§ Instruction: Turn these entries into a numbered list, dropping any blank lines.

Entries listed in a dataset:
** begin **

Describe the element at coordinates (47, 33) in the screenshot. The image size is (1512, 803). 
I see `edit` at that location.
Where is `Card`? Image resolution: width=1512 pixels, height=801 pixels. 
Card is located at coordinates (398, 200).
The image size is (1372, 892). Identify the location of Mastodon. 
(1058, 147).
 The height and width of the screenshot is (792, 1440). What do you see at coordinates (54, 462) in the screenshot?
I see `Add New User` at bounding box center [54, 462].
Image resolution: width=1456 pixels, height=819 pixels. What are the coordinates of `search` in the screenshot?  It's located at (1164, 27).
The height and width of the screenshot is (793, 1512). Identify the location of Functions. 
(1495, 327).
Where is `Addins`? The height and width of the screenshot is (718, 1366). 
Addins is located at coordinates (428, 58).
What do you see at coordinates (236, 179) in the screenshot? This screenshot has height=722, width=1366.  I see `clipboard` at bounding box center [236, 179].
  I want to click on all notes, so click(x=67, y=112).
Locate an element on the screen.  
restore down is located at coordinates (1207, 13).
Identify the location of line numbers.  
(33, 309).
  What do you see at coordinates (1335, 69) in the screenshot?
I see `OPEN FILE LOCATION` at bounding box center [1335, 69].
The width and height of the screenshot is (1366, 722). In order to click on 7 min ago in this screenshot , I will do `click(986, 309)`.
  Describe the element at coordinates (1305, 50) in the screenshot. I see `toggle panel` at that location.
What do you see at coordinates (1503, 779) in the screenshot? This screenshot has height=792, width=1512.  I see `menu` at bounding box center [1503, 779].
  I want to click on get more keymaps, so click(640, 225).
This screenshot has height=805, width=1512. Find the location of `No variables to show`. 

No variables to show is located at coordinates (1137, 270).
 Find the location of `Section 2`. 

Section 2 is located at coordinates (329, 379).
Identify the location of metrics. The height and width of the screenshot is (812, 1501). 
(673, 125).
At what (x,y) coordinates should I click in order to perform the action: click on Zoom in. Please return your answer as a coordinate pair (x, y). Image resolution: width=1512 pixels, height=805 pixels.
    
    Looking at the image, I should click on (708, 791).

** end **

§ Solution for this problem:
1. Describe the element at coordinates (47, 33) in the screenshot. The image size is (1512, 803). 
2. I see `edit` at that location.
3. Where is `Card`? Image resolution: width=1512 pixels, height=801 pixels. 
4. Card is located at coordinates (398, 200).
5. The image size is (1372, 892). Identify the location of Mastodon. 
6. (1058, 147).
7.  The height and width of the screenshot is (792, 1440). What do you see at coordinates (54, 462) in the screenshot?
8. I see `Add New User` at bounding box center [54, 462].
9. Image resolution: width=1456 pixels, height=819 pixels. What are the coordinates of `search` in the screenshot?  It's located at (1164, 27).
10. The height and width of the screenshot is (793, 1512). Identify the location of Functions. 
11. (1495, 327).
12. Where is `Addins`? The height and width of the screenshot is (718, 1366). 
13. Addins is located at coordinates (428, 58).
14. What do you see at coordinates (236, 179) in the screenshot? This screenshot has height=722, width=1366.  I see `clipboard` at bounding box center [236, 179].
15.   I want to click on all notes, so click(x=67, y=112).
16. Locate an element on the screen.  
17. restore down is located at coordinates (1207, 13).
18. Identify the location of line numbers.  
19. (33, 309).
20.   What do you see at coordinates (1335, 69) in the screenshot?
21. I see `OPEN FILE LOCATION` at bounding box center [1335, 69].
22. The width and height of the screenshot is (1366, 722). In order to click on 7 min ago in this screenshot , I will do `click(986, 309)`.
23.   Describe the element at coordinates (1305, 50) in the screenshot. I see `toggle panel` at that location.
24. What do you see at coordinates (1503, 779) in the screenshot? This screenshot has height=792, width=1512.  I see `menu` at bounding box center [1503, 779].
25.   I want to click on get more keymaps, so click(640, 225).
26. This screenshot has height=805, width=1512. Find the location of `No variables to show`. 
27. No variables to show is located at coordinates (1137, 270).
28.  Find the location of `Section 2`. 
29. Section 2 is located at coordinates (329, 379).
30. Identify the location of metrics. The height and width of the screenshot is (812, 1501). 
31. (673, 125).
32. At what (x,y) coordinates should I click in order to perform the action: click on Zoom in. Please return your answer as a coordinate pair (x, y). Image resolution: width=1512 pixels, height=805 pixels.
33.     Looking at the image, I should click on (708, 791).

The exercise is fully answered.